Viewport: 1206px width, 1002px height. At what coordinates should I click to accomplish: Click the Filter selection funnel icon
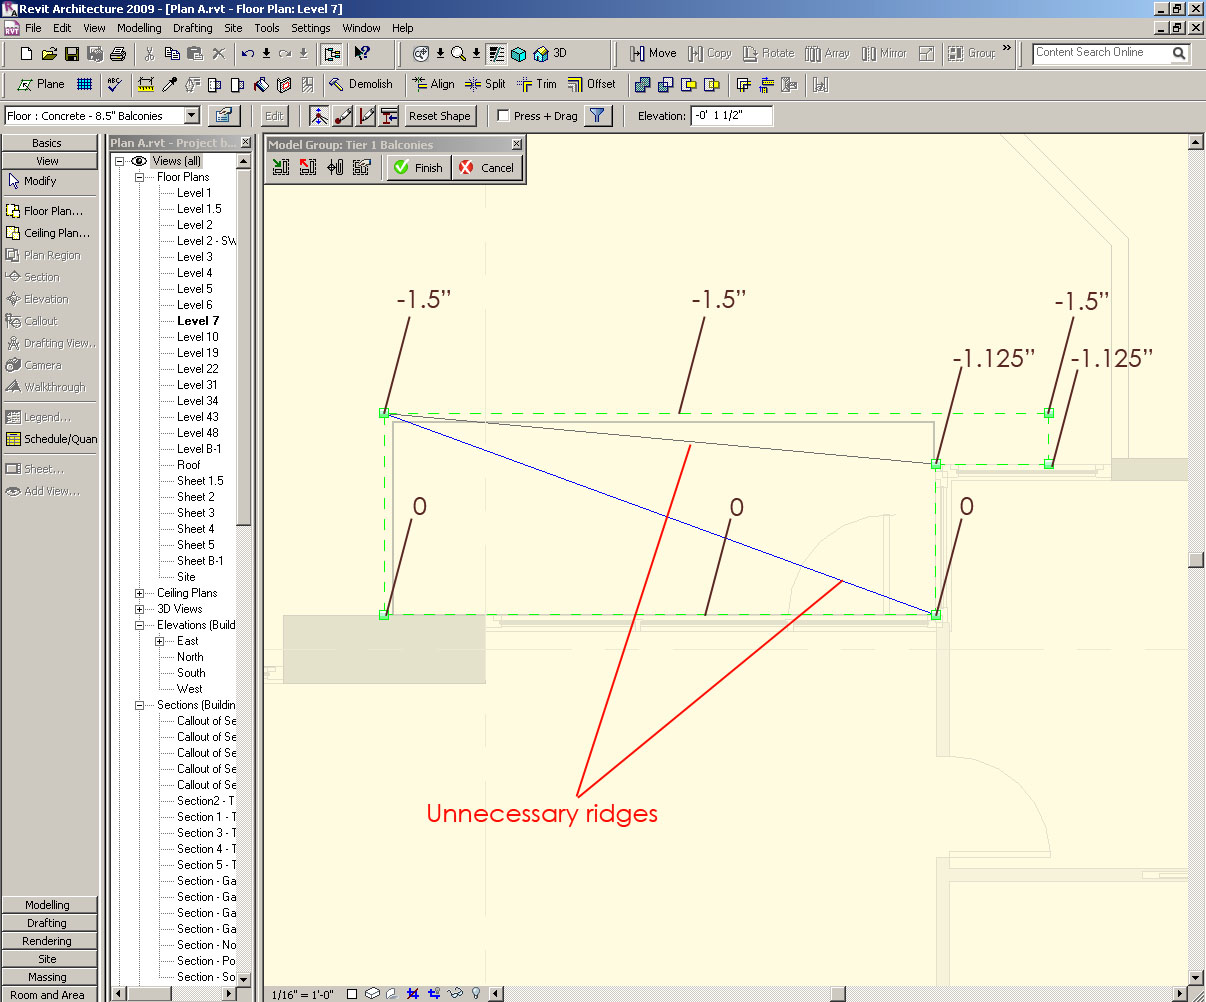coord(597,116)
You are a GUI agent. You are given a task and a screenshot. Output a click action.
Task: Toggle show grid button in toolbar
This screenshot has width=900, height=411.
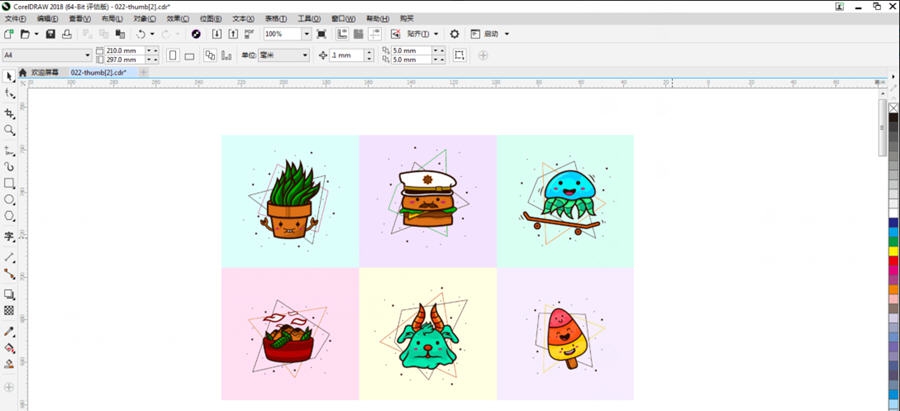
· · ·
• _INSTRUCTIONS TO FOLLOW_
Could you write out the data again with every "screenshot" changed to "screen capture", keeping everything else the same and leaving out the pictures?

• _ANSWER BELOW_
Viewport: 1206px width, 1002px height. At what coordinates should I click to accomplish: Click the Filter selection funnel icon
coord(597,116)
You are a GUI agent. You are given a task and a screen capture. Output a click action.
Task: Toggle show grid button in toolbar
This screen capture has width=900, height=411.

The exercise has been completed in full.